▸ **Document section**
%%
Dear Chairman Bryant:

In its meeting of 21 November, the Commission of Fine Arts was pleased to hear an information presentation on the recommendations of the Height Master Plan report recently adopted by the National Capital Planning Commission (NCPC), prepared in a year-long process undertaken with the District of Columbia Office of Planning in response to a request by the Chairman of the House Committee on Oversight and Government Reform. The Commission of Fine Arts appreciates the opportunity to comment on this issue of such great national symbolic importance.

The Commission affirmed that the physical character of Washington, D.C., the capital of the United States, is unlike any other city in the nation, with great symbolic value for all Americans. In its enduring constancy as a recognizable image of democracy across the nation and the world, Washington is the visual expression of the idealism of principle upon which our nation was founded. This image has been shaped and protected since 1910 by the Building Height Act, giving Washington its distinctive horizontal skyline punctuated by iconic architectural forms that symbolize the nation’s history and governance, and emphasizing the predominance of public values. In the spirit of protecting this legacy, all the members of the Commission expressed strong support for the NCPC recommendation that the existing federal height limitations should remain in effect throughout the District of Columbia.

In their discussion of the NCPC report, the Commission members characterized the existing system of height regulation as being clear, time-tested, and equitable in its application, whereas any new process for creating exceptions would likely be unwieldy to administer in a manner that would adequately protect federal interests for future generations. While recognizing that taller buildings are part of the visual character of many American cities, they commented that Washington’s special status as the nation’s capital is appropriately expressed in its physical form, a part of our national heritage that must be judged as far more momentous than issues of real estate development.

The Commission members noted that many concerns addressed in the NCPC process and report raise fundamental questions about any urgency for changing the federal height limit. They noted that the existing envelope available for development in Washington is largely constrained by the District of Columbia’s zoning regulations, rather than by the federal height limit; they agreed that there is a lack of compelling evidence for changing the limit. They also cited the general lack of advocacy by the development community, the lack of support from the District of Columbia Council, and the overwhelmingly negative reaction from District residents for raising the height limit. Furthermore, they cautioned that changing the existing height limit for specific excepted locations would introduce an unpredictable and unwelcome element of negotiability in the city’s form. The transparency and universality of the current height limit should not be compromised; any changes would almost certainly be irreversible and should be undertaken only after careful study. They concluded that substantial alteration of the height limit would be an attempt to fix a system that is not broken, and that the public value of the existing law in its integrity should be recognized.
%%
(Item coordinate entries)
%%
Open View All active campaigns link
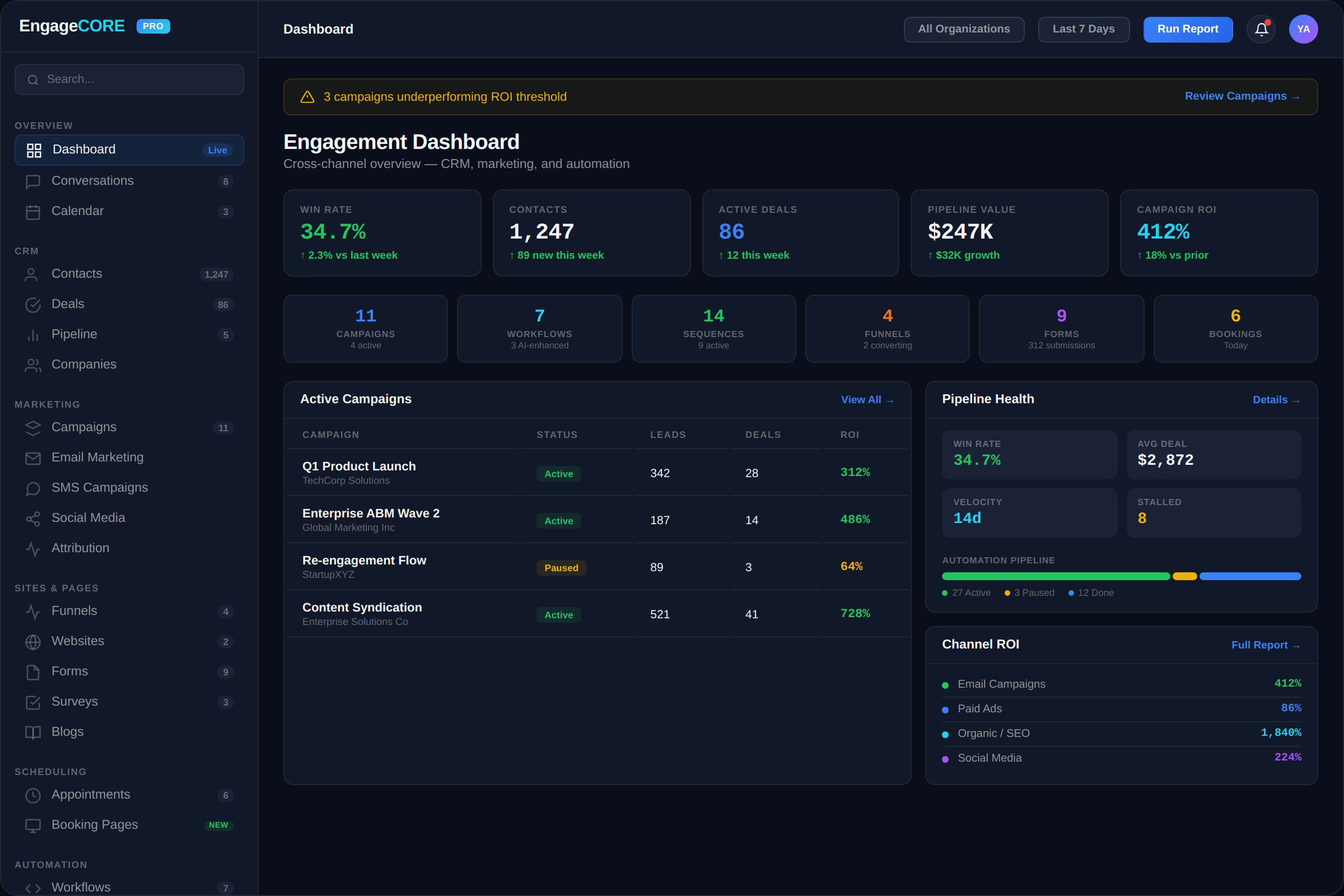1344x896 pixels. pos(866,400)
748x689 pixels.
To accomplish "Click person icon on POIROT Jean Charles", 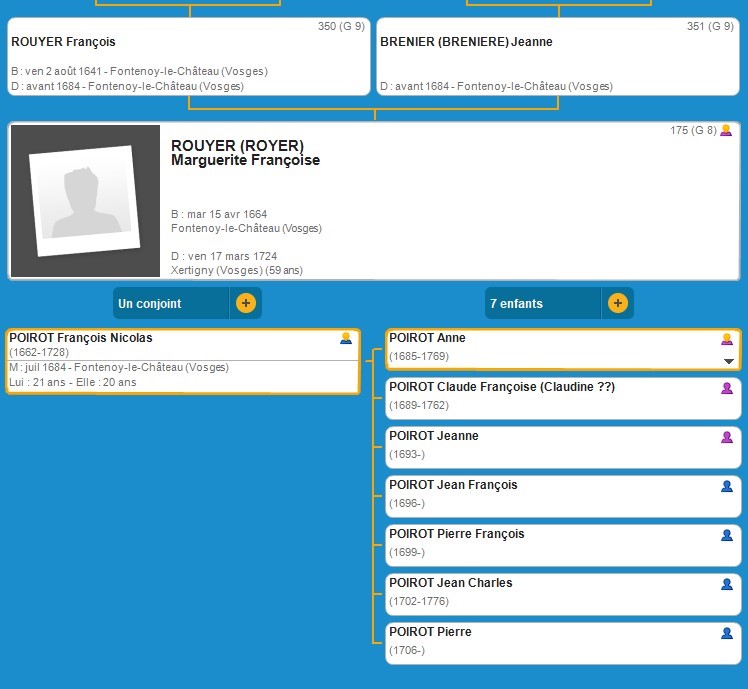I will [727, 584].
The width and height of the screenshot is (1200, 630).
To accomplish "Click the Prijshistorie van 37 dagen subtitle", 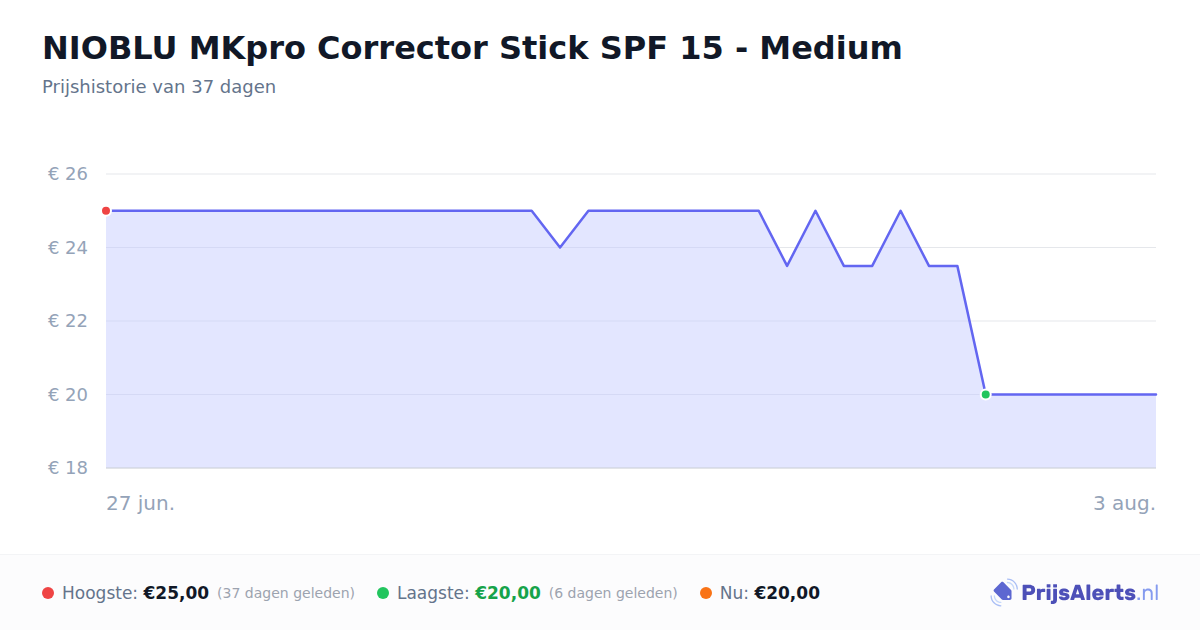I will pyautogui.click(x=159, y=87).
%%
▸ **Objective A**
According to the letter, why did the Commission members caution against changing the height limit for specific excepted locations? Answer in one to three sentences.
▸ **Objective B**
Reproduce the portion of the letter that begins at the words "In their discussion" and stops after "real estate development.".
Rely on the letter alone when responding.

▸ **Complete output A**
The members cautioned that changing the limit for specific excepted locations would introduce an unpredictable and unwelcome element of negotiability in the city's form.

▸ **Complete output B**
In their discussion of the NCPC report, the Commission members characterized the existing system of height regulation as being clear, time-tested, and equitable in its application, whereas any new process for creating exceptions would likely be unwieldy to administer in a manner that would adequately protect federal interests for future generations. While recognizing that taller buildings are part of the visual character of many American cities, they commented that Washington’s special status as the nation’s capital is appropriately expressed in its physical form, a part of our national heritage that must be judged as far more momentous than issues of real estate development.